You can try uploading a sketch right after burning the bootloader, and if it works, it works, great, you probably didn't need to tune your oscillator.

If however you do need to tune it, typically evidenced by not being able to upload, or getting garbage when trying to print stuff to serial, then immediately after burning the bootloader, open a serial monitor at 9600 Baud, and repeatedly send the letter x to it with say half a second between them. x<enter>x<enter>x<enter>x<enter>... and so forth.

After each x you send you should see some, possibly garbage, output from the serial, eventually (12-20 x's) it will start making sense as the oscillator "homes in", and finally it will tell you that it is complete and save the calibation.

Once you get the complete message, you can upload a sketch and work as normal, you don't need to do anything else the calibration data has been saved into the bootloader forever (or until you wipe out the bootloader).

Upload Using Programmer - EEPROM Auto Uploading

Did you know that you can generate an EEPROM initialisation file right from your code? Well you can, imagine you have this code...

#include <avr/eeprom.h>    
uint8_t MyVariable EEMEM = 42;    
void setup()  

void loop()
  Serial.print("The EEPROM has the number: ");
  Serial.println( eeprom_read_byte(&MyVariable) );

GCC will create for you as well as the normal code a file called sketch_name.eep in the compilation directory.

Normally however the Arduino IDE doesn't do anything with that file, and your EEPROM will be blanked so when you read it, it will be 255 instead of 42 like you wanted.

However after installing this system you will find that in the Tools > Programmers menu there is a new option for some of the programmers marked as + Upload EEPROM (Not For Burn Bootloader), if you select this option and then Upload Using Programmer the *.eep file will also be uploaded automatically to initialize your EEPROM to those initial values.

It is important to note that you can not use a + Upload EEPROM programmer selection when you are burning the bootloader, you would get an error, so just switch back to the normal programmer in the menu to burn your bootloaders.

Remember this only is for Upload Using Programmer, normal serial (bootloader/usb) uploading will not upload EEPROM!

This is a super cool feature! Think about how you can be crafty and stash some stuff in your EEMEM like you would your PROGMEM, mmm, memory.

💥 Upload Using Programmer - Important Note!

Currently the below does not apply (because avrdude and gcc in the current Arduino IDE is modern and up to date instead of years out of date like it used to be).

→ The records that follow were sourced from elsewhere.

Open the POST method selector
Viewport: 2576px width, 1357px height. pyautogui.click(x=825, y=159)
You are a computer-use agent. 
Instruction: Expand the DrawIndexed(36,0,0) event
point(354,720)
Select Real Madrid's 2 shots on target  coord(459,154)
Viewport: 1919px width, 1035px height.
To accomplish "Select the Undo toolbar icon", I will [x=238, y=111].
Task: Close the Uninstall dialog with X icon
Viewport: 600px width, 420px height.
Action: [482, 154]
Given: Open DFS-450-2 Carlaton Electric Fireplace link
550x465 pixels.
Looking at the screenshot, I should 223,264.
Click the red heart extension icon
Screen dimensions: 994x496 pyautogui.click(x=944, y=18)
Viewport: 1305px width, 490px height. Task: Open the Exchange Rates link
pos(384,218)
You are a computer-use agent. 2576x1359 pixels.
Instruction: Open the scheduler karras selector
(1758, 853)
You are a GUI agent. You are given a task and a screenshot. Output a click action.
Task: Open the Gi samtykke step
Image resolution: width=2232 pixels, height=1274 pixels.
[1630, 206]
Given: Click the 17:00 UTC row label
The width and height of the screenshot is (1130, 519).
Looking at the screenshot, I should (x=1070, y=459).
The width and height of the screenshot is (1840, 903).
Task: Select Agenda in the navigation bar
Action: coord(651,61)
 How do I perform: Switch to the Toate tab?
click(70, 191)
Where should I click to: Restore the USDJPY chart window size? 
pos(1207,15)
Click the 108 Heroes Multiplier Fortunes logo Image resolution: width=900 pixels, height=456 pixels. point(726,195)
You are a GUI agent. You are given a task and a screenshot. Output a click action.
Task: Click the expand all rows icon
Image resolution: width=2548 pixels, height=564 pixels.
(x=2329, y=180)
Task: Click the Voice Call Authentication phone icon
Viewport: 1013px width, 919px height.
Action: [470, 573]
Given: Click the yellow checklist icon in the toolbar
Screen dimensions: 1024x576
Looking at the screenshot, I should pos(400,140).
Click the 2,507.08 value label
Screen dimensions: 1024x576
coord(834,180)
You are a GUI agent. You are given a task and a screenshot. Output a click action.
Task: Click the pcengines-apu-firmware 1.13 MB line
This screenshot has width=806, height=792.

Due to a bug in Arduino if you Upload Using Programmer you may need to choose an alias of your Programmer from the Tools > Programmer menu, you will find there that aliases are present, for example if you normally use "USBAsp" as your programmer and it isn't working then you may need to choose instead one of the aliases, "DIY ATmega: USBAsp" or "DIY ATtiny: USBAsp" (depending if you are programming an ATmega or an ATtiny).